L’état d’exception a été confirmé par la Cour constitutionnelle lundi pour une durée de trente jours. Ce qui permet de mobiliser l’armée et la police pour assurer l’ordre public, d’établir des zones de sécurité, de suspendre ou de limiter certains droits, ou encore d’imposer une censure aux médias.

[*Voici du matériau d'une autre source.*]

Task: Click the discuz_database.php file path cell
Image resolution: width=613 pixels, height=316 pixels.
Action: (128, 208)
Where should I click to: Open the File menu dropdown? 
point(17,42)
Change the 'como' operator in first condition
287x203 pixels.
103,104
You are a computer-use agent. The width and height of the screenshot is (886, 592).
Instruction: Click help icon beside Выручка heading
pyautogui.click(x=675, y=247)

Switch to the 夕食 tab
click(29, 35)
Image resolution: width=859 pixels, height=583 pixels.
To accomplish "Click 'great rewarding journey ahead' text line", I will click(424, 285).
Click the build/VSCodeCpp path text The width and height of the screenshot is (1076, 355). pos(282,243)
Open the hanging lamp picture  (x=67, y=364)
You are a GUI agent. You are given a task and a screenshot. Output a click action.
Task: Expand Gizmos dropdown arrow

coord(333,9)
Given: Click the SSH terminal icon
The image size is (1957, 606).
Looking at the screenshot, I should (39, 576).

Après des années de manne pétrolière et depuis la chute des cours de l’or noir en 2014, l’Equateur, dont le pétrole représente 40 % des recettes publiques, est confronté à un véritable ralentissement économique, avec une croissance proche de zéro et une dette publique qui ne cesse d’augmenter.

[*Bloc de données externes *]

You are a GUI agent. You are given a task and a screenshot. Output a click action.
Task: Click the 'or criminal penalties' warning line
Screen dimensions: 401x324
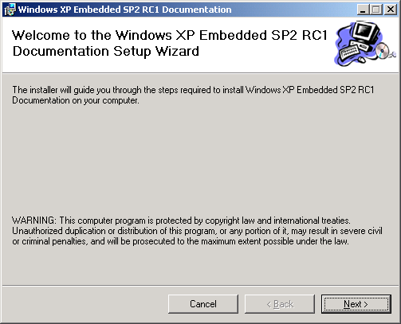pos(180,241)
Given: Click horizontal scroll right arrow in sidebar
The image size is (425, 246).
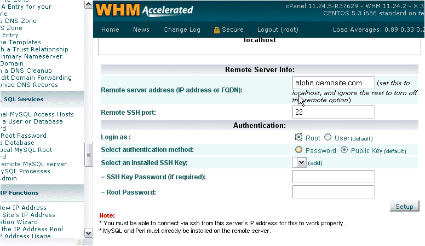Looking at the screenshot, I should pos(79,242).
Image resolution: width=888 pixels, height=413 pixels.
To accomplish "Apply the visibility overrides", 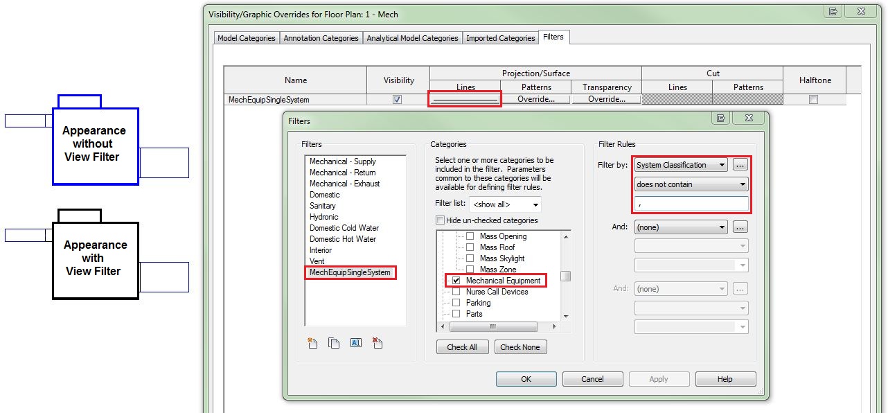I will tap(659, 378).
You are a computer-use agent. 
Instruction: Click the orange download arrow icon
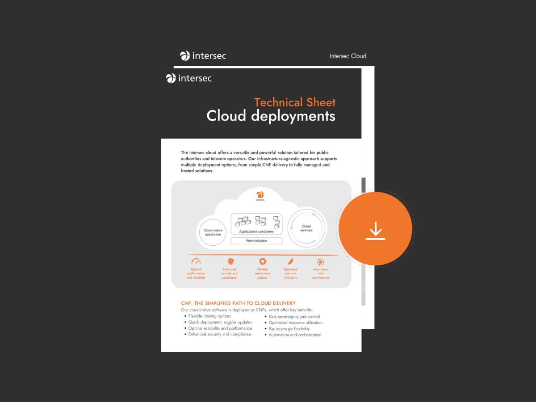(376, 229)
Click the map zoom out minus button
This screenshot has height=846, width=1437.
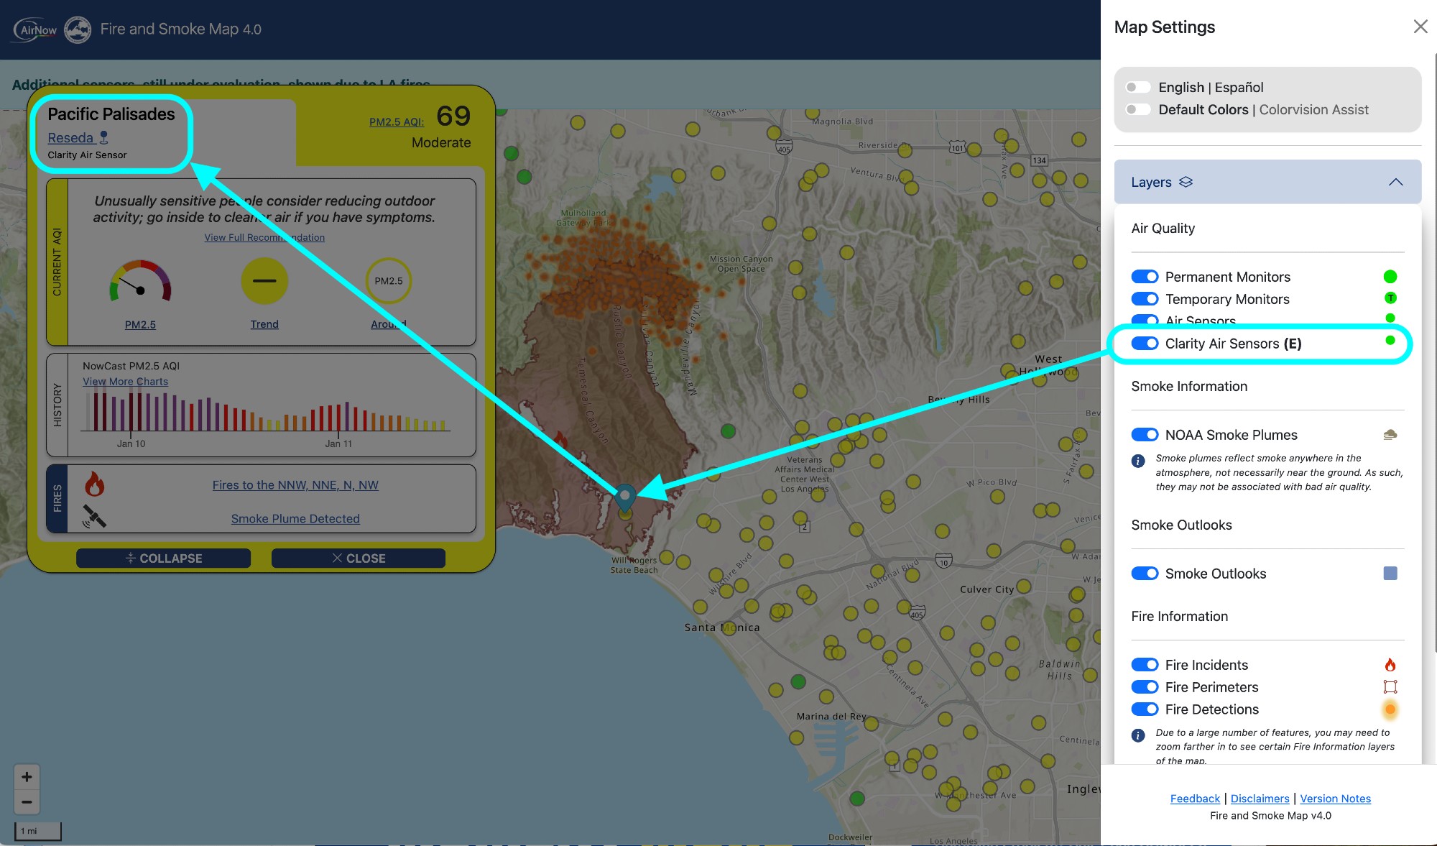pos(27,802)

[Repris de Libération, le 08.10.2019]
Sur le climat insurrectionnel à travers le pays – 7, 8 et 9 octobre 2019
Des dizaines de milliers de manifestants ont déferlé dans les rues de Quito, ce mercredi 9 octobre, jour de grève nationale, pour protester contre les mesures économiques annoncées la semaine dernière.
Après avoir commencé à marcher ensemble, très vite les indigènes se sont séparés de la manifestation des syndicats, afin d’éviter toute récupération et tout contrôle. Au début de la marche, des participants n’hésitaient pas à remettre à la police des personnes qu’eux-mêmes qualifiaient d’infiltrés. La situation a tourné plus tard aux affrontements avec les forces de l’ordre. Des personnes cagoulées ont commencé à arracher les pavés et les plaques d’égout du centre-ville et à attaquer la police. Des centaines e manifestant.e.s sont parvenu.es à entrer dans l’Assemblée nationale.

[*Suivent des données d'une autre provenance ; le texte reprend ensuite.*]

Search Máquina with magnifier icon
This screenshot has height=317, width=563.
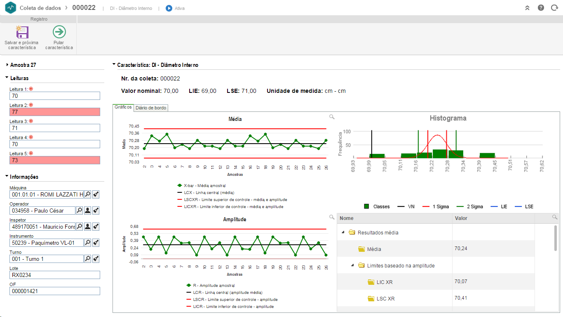pyautogui.click(x=87, y=194)
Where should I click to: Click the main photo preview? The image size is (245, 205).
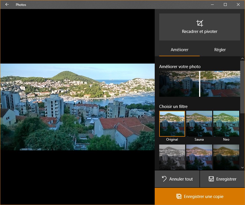click(x=77, y=107)
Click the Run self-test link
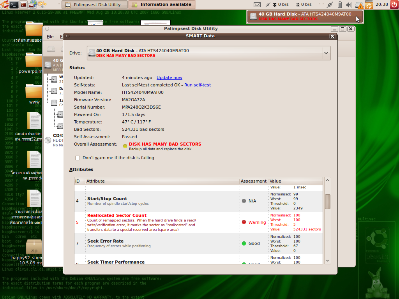This screenshot has height=299, width=399. (x=197, y=85)
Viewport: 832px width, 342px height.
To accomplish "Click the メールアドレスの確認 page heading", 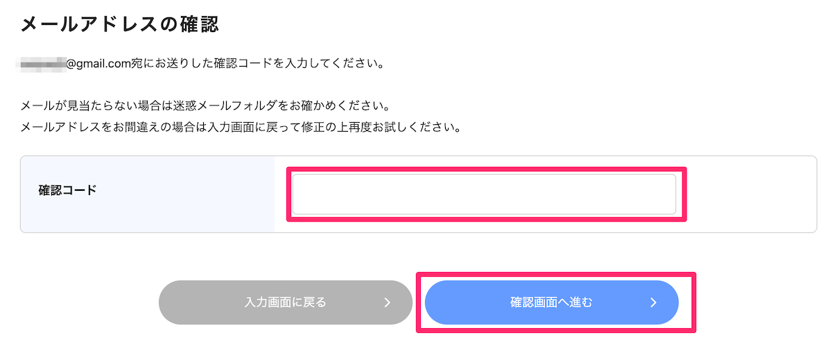I will [119, 26].
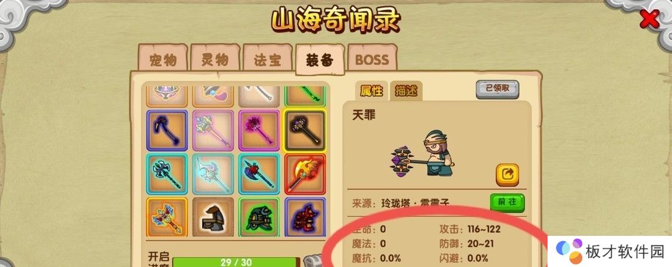This screenshot has width=672, height=267.
Task: Click the yellow share arrow button
Action: (x=508, y=174)
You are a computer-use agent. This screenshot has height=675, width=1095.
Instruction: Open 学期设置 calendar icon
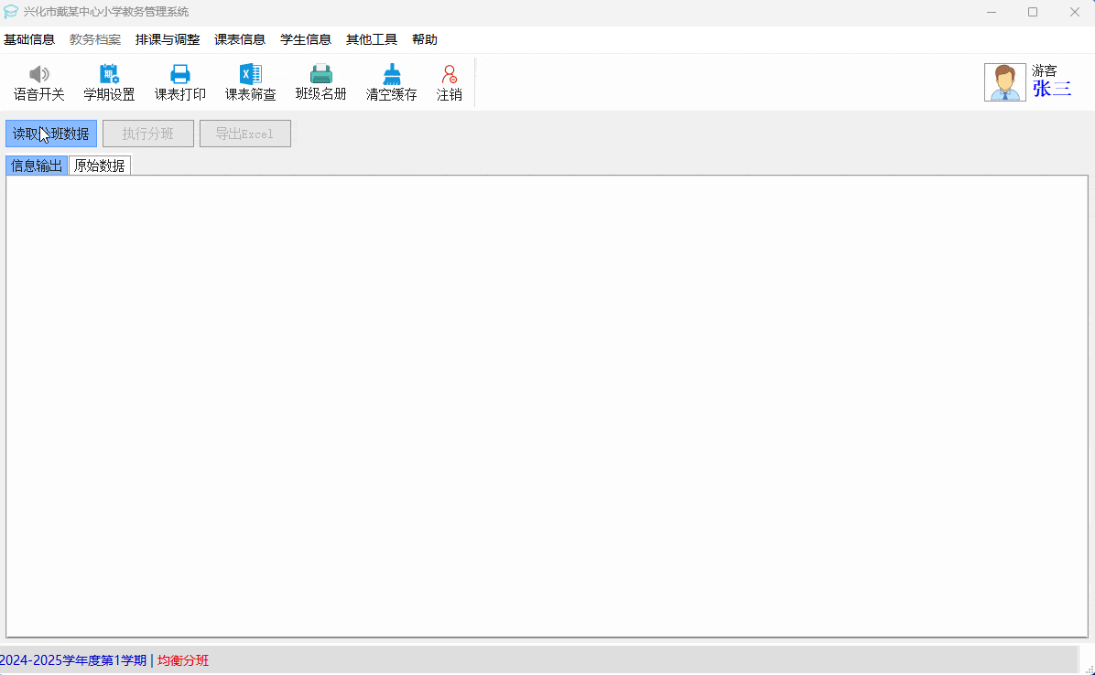point(109,74)
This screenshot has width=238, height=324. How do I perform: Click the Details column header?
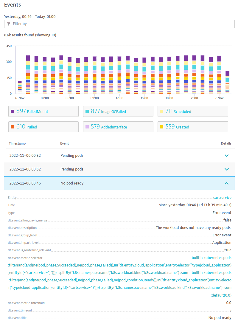(x=226, y=143)

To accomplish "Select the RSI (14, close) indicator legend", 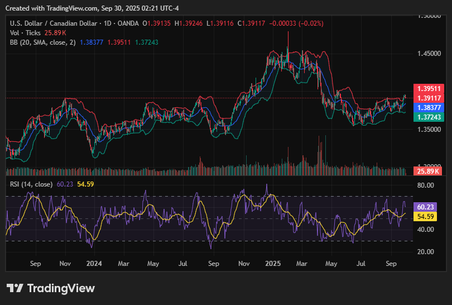I will coord(32,184).
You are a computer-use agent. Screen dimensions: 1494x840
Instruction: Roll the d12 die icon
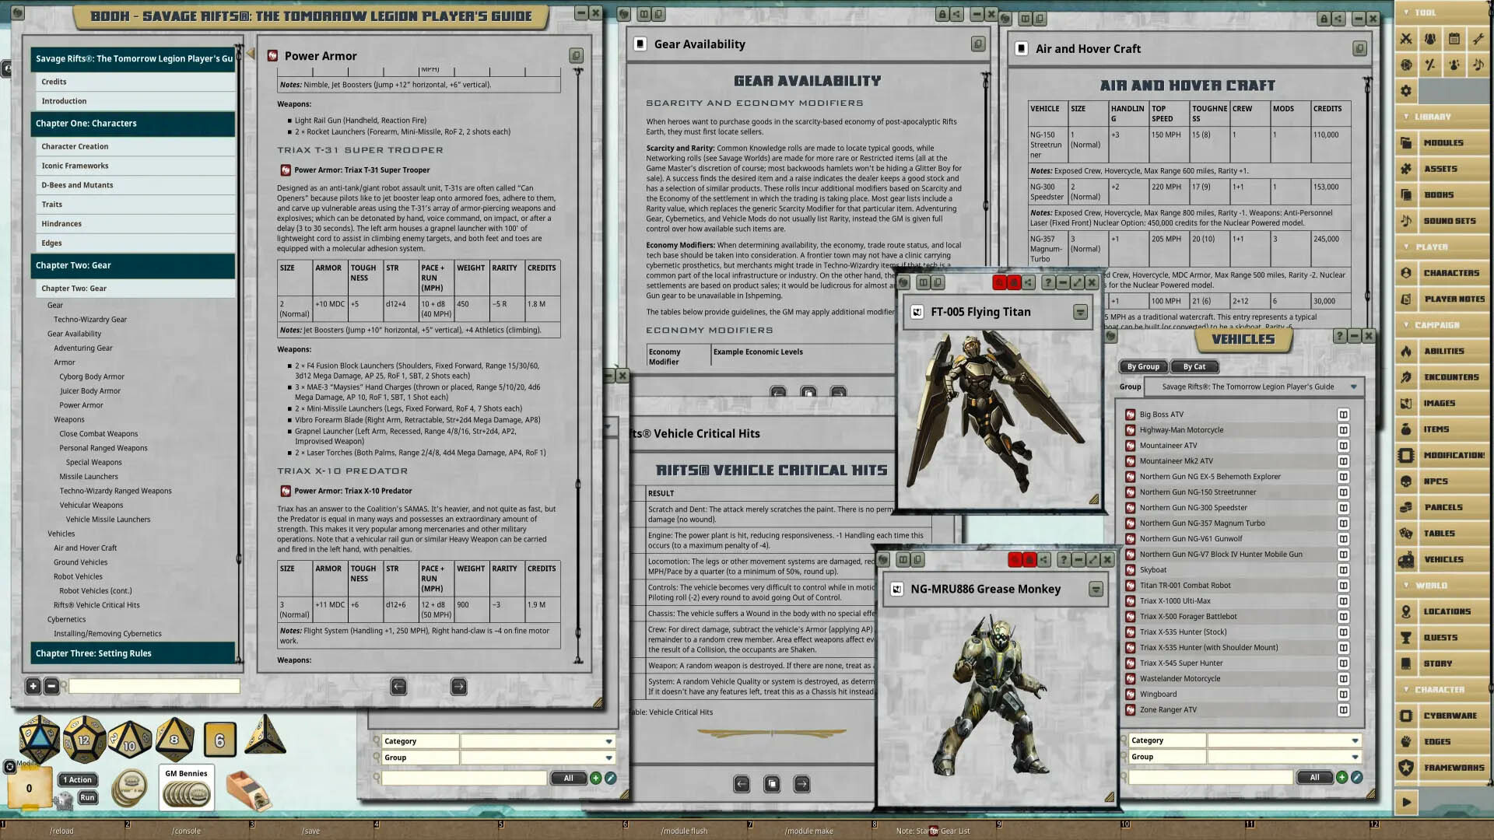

A Riobamba, la préfecture a été occupéeet des affrontements avec les flics ont éclaté dans la ville portuaire de Guayaquil, au sud du pays.
La veille, le 8 octobre, le président a fui la capitale en avion et s’est retranché à Guayaquil. Il y a eu des auto-réductions massives (comme celle de l’usine de Lactalis à Lasso). Trois champs pétrolier ont été envahis et sont désormais à l’arrêt. Les écoles sont fermées et les marchés de Quito annulés.
Au cours de la nuit, un commissariat de police a été incendié dans la capitale.
Le 7 octobre, c’est le 5ème jour de révolte contre le régime de Moreno, malgré l’envoi de l’armée. Un tank de l’armée a été attaqué et brûlé à Tambillo. Il y a eu des affrontements au passage de la marche indigène vers Quito. Il y a eu des manifestations et des barrages à Pastaza, Guaranda, Imbabura et de nombreuses autres localités.
[Repris de la presse et du fil twitter de ‘Ter-Ter et Liberté’]
Interruption des communications des porte-paroles du pouvoir – 4 octobre 2019
Le vendredi 4 octobre, un groupe d’indigènes s’est emparé, dans la province de Tungurahua, du mont Pilisurco où se trouvent les équipements relais et de transmission des stations de radio et des canaux de télévision couvrant les provinces de la Sierra Centro (Tungurahua, Cotopaxi et Chimborazo). Un communiqué de l’entreprise électrique Ambato informe qu’un générateur électrique a enregistré une diminution de charge dans le secteur de Pilishurco. “Cela limite le fonctionement normal du service électrique ce qui provoque la défaillance de communication des antennes relais de divers médias télévisuels et radio de la province”.